O ministro das Relações Institucionais, Alexandre Padilha, afirmou nesta quarta-feira que o governo federal descarta alterar a PEC que propõe o fim da jornada 6×1. A declaração foi dada após encontro com representantes de centrais sindicais, em Brasília, que pressionam por uma transição mais curta e por mudanças no texto em tramitação no Senado.
Segundo Padilha, não há espaço para discutir aumentos no período de transição, e o governo quer a votação imediata da proposta. Ele também negou que tenha havido compromisso firmado entre o presidente Lula e o presidente do Senado, Davi Alcolumbre, durante jantar recente, como chegou a ser especulado.

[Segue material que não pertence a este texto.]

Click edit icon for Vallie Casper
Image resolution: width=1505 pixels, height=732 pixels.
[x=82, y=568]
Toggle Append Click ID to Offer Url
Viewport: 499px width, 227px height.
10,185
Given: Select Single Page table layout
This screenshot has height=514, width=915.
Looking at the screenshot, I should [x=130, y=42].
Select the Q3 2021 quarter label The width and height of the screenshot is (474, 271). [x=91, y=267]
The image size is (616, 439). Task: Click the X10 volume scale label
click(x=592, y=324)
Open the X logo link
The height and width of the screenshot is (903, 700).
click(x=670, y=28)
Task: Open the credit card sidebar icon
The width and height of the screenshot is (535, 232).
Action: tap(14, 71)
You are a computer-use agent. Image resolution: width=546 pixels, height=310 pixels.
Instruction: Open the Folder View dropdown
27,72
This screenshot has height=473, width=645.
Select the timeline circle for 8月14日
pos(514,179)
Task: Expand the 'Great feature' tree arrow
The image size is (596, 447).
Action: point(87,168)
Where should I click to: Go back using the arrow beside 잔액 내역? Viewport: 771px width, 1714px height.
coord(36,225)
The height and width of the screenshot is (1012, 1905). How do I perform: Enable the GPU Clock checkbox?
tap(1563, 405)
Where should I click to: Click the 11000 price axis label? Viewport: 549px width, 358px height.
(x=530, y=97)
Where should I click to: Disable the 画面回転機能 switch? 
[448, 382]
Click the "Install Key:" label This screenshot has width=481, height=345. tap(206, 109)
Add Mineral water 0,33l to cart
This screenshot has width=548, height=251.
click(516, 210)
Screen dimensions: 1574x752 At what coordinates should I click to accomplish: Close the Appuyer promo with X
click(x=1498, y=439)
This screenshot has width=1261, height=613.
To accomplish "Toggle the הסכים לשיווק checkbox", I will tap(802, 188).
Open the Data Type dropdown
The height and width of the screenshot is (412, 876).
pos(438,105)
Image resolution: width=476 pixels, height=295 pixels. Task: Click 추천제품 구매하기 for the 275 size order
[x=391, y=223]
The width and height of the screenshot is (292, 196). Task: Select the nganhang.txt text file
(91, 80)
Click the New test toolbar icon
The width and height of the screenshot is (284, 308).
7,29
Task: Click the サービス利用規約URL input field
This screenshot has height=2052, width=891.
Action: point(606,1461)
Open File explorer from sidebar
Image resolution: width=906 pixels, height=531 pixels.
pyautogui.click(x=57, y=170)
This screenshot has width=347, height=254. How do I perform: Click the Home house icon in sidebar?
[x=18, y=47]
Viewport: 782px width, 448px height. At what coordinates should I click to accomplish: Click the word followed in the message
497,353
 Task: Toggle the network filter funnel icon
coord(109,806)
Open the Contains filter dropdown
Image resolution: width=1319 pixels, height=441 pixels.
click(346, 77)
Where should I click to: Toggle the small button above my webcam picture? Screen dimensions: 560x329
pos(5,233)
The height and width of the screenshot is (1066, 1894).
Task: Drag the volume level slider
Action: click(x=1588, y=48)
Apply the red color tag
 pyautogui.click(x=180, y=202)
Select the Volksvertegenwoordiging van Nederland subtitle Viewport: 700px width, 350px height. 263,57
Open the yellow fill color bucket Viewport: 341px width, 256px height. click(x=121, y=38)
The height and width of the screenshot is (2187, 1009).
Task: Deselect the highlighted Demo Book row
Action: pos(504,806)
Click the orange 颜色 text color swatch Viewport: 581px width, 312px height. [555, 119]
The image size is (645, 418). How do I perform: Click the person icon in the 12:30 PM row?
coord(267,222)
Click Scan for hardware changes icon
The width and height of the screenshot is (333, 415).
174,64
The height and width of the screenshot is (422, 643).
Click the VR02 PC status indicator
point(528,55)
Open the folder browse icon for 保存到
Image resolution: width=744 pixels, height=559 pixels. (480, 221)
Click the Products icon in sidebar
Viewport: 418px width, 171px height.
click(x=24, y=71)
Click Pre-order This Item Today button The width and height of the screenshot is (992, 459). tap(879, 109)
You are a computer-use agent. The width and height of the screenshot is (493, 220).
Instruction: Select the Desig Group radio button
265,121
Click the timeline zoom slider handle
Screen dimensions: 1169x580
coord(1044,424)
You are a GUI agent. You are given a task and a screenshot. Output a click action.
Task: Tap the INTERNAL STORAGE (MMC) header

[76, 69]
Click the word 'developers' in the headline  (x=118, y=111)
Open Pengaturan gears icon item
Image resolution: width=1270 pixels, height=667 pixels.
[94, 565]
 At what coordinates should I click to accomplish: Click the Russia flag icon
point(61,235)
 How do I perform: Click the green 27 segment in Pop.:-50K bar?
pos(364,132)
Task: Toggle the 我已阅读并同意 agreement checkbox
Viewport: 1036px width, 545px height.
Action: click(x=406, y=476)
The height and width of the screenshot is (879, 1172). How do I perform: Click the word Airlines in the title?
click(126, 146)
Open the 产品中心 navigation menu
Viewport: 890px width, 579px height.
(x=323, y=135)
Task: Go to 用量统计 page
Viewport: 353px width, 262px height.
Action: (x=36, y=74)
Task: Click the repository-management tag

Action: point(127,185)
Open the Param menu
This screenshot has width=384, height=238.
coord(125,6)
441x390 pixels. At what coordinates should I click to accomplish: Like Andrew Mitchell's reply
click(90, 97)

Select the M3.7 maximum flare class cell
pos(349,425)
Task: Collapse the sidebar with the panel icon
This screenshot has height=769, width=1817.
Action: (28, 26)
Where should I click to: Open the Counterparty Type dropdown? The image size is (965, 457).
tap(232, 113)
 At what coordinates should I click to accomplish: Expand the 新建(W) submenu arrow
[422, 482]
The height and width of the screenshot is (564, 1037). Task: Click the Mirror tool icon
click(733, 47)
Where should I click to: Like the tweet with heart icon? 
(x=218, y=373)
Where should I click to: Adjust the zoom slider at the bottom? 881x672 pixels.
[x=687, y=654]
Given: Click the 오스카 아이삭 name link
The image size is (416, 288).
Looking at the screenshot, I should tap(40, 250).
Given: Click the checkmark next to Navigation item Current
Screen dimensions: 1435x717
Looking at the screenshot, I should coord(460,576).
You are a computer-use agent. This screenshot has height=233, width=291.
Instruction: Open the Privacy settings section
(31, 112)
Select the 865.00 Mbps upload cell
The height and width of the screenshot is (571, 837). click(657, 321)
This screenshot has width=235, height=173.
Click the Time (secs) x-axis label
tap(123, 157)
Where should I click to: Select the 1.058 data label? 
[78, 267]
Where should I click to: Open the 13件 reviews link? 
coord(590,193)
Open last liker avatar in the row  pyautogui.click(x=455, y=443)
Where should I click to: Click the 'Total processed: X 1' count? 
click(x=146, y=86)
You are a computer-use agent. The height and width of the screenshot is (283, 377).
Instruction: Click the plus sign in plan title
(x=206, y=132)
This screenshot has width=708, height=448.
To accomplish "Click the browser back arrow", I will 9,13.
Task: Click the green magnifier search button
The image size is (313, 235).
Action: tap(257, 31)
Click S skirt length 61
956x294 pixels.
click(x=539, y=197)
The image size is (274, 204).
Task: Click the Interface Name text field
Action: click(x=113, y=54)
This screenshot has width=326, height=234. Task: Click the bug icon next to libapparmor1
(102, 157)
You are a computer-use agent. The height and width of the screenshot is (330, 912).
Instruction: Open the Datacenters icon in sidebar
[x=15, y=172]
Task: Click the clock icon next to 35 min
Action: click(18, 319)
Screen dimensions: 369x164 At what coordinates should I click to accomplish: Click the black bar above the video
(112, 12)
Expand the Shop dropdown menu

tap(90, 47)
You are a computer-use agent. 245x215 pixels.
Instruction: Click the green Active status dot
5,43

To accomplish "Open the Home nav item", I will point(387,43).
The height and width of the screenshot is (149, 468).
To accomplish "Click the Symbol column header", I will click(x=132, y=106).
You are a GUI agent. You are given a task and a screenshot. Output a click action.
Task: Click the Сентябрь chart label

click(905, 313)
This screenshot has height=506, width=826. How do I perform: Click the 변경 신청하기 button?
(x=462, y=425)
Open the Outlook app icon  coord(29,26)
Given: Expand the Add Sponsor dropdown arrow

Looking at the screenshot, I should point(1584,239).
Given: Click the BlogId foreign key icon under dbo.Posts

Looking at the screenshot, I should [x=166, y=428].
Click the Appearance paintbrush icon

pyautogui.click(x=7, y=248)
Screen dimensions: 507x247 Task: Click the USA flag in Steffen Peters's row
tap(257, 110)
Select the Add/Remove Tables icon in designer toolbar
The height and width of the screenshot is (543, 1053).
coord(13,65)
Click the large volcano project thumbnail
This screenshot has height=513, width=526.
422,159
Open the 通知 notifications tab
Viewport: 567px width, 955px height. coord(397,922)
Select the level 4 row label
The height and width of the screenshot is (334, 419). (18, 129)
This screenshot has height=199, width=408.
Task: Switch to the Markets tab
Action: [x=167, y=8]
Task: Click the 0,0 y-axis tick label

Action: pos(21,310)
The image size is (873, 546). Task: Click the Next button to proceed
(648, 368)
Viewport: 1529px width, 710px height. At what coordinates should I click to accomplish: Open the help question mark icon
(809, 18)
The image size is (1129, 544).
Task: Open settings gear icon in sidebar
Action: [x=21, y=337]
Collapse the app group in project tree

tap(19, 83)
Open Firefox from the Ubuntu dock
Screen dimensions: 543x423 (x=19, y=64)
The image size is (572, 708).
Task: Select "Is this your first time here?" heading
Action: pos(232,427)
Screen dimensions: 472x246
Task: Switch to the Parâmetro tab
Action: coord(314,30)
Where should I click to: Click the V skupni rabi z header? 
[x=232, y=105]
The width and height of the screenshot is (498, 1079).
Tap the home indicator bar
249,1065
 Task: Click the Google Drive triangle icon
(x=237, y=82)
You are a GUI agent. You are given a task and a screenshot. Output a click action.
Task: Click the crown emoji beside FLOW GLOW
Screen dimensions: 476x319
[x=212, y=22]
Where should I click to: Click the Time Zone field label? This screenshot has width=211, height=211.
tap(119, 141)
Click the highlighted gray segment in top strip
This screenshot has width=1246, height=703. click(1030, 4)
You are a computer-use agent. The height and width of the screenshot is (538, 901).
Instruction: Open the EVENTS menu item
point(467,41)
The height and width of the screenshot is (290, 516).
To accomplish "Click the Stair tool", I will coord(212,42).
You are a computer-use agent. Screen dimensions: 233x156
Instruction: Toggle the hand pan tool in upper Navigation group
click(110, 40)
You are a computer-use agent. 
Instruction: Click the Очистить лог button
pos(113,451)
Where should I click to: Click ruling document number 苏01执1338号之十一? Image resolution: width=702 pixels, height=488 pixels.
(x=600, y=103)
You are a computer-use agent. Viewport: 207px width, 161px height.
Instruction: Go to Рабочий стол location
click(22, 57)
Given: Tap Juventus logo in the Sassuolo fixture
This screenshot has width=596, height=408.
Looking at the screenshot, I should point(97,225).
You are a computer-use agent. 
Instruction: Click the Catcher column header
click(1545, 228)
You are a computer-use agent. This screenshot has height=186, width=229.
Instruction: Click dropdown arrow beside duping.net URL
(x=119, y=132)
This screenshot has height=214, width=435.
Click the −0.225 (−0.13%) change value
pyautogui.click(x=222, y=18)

A declaração ocorre em meio a um impasse no Senado, onde a PEC enfrenta resistência de setores empresariais e de parte da base governista. As centrais sindicais, por sua vez, defendem a redução da jornada sem flexibilizações que possam precarizar o trabalho.
O governo, no entanto, sinaliza que não pretende ceder às pressões por mudanças no texto. A expectativa é que a proposta seja pautada nas próximas semanas, mas o clima entre os senadores ainda é de cautela. O governo descarta alterar a PEC e pressiona o Senado por votação imediata.
Enquanto isso, Alcolumbre recebe centrais sindicais e governo em meio ao impasse, tentando construir um consenso mínimo para destravar a votação. A próxima movimentação deve ocorrer na semana que vem, quando o relator apresentará seu parecer.